Health Check API

YDB has a built-in self-diagnostic system, which can be used to get a brief report on the database status and information about existing problems.

To initiate the check, call the SelfCheck method from Ydb.Monitoring. You must also pass the name of the checked DB as usual.

Calling the method will return the following structure:

message SelfCheckResult {
    SelfCheck.Result self_check_result = 1;
    repeated IssueLog issue_log = 2;
}

The self_check_result field of the enum type contains the DB check result:

  • GOOD: No problems were detected.
  • DEGRADED: Degradation of one of the database systems was detected, but the database is still functioning (for example, allowable disk loss).
  • MAINTENANCE_REQUIRED: Significant degradation was detected, there is a risk of accessibility loss, and human intervention is required.
  • EMERGENCY: A serious problem was detected in the database, with complete or partial loss of accessibility.
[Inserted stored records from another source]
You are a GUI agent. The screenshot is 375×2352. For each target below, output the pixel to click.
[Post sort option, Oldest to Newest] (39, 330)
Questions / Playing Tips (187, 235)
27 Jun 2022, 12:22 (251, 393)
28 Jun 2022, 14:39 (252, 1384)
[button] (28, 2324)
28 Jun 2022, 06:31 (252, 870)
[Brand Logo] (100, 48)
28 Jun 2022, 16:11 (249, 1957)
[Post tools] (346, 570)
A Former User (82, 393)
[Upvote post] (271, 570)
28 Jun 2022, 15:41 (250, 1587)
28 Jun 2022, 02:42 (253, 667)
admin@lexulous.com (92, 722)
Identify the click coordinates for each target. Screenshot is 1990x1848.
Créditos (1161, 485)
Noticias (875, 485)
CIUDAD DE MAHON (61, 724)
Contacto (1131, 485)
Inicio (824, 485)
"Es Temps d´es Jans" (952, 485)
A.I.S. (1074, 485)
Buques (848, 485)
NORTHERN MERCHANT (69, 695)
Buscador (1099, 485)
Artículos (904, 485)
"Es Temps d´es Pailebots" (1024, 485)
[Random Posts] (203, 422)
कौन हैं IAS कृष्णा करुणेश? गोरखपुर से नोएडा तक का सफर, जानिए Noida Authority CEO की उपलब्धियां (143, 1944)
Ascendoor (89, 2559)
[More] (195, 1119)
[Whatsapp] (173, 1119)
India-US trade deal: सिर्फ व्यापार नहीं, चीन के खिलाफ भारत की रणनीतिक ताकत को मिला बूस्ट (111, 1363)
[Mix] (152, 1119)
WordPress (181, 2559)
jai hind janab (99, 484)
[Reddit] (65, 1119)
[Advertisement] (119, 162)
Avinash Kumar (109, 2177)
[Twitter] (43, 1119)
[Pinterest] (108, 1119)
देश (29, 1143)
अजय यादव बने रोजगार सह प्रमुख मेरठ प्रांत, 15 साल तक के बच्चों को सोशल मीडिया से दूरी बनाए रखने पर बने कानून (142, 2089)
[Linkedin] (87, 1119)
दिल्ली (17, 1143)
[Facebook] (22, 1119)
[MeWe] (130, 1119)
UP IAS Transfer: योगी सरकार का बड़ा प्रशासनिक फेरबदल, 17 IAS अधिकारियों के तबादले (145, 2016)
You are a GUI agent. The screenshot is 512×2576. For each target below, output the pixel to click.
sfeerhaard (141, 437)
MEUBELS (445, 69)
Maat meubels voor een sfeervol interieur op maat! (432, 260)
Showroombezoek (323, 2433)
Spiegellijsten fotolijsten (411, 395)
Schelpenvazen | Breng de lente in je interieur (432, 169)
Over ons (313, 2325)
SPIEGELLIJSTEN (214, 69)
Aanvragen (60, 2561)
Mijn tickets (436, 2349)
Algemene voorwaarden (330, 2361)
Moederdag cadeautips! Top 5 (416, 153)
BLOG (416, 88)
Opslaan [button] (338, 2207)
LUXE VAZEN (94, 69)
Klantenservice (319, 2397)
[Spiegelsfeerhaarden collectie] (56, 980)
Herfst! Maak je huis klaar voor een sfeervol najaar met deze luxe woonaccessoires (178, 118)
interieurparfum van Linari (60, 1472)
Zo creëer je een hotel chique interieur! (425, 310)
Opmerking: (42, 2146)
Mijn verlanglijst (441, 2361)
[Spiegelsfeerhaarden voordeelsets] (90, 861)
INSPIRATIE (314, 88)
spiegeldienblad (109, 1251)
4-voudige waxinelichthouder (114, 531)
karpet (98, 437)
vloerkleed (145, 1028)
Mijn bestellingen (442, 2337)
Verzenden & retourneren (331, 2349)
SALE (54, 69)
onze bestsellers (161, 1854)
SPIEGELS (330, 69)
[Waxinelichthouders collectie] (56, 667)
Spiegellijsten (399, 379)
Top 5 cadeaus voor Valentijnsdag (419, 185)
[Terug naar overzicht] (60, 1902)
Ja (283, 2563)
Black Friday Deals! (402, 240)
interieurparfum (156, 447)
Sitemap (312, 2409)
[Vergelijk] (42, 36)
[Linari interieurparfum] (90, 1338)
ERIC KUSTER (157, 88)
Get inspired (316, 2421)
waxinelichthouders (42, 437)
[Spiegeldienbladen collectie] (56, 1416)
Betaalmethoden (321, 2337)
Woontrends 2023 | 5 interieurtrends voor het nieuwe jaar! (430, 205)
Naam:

If problems are detected, the issue_log field will contain problem descriptions with the following structure:

message IssueLog {
    string id = 1;
    StatusFlag.Status status = 2;
    string message = 3;
    Location location = 4;
    repeated string reason = 5;
    string type = 6;
    uint32 level = 7;
}
  • id: A unique problem ID within this response.
  • status: Status (severity) of the current problem. It can take one of the following values:
    • RED: A component is faulty or unavailable.
    • ORANGE: A serious problem, we are one step away from losing accessibility. Intervention may be required.
    • YELLOW: A minor problem, no risks to accessibility. We recommend you continue monitoring the problem.
    • BLUE: Temporary minor degradation that does not affect database accessibility.
    • GREEN: No problems were detected.
    • GREY: Failed to determine the status (a problem with the self-diagnostic mechanism).
  • message: Text that describes the problem.
  • location: Location of the problem.
  • reason: Possible IDs of the nested problems that led to the current problem.
  • type: Problem category (by subsystem).
  • level: Depth of the problem nesting.

Possible problems

  • Pool usage over 90/95/99%: One of the pools' CPUs is overloaded.
  • System tablet is unresponsive / response time over 1000ms/5000ms: The system tablet is not responding or it takes too long to respond.
  • Tablets are restarting too often: Tablets are restarting too often.
  • Tablets are dead: Tablets are not started (or cannot be started).
  • LoadAverage above 100%: A physical host is overloaded.
  • There are no compute nodes: The database has no nodes to start the tablets.
  • PDisk state is ...: Indicates problems with a physical disk.
  • PDisk is not available: A physical disk is not available.
  • Available size is less than 12%/9%/6%: Free space on the physical disk is running out.
  • VDisk is not available: A virtual disk is not available.
  • VDisk state is ...: Indicates problems with a virtual disk.
  • DiskSpace is ...: Indicates problems with virtual disk space.
  • Storage node is not available: A node with disks is not available.
  • Replication in progress: Disk replication is in progress.
  • Group has no redundancy: A storage group lost its redundancy.
  • Group failed: A storage group lost its integrity.
  • Group degraded: The number of disks allowed in the group is not available.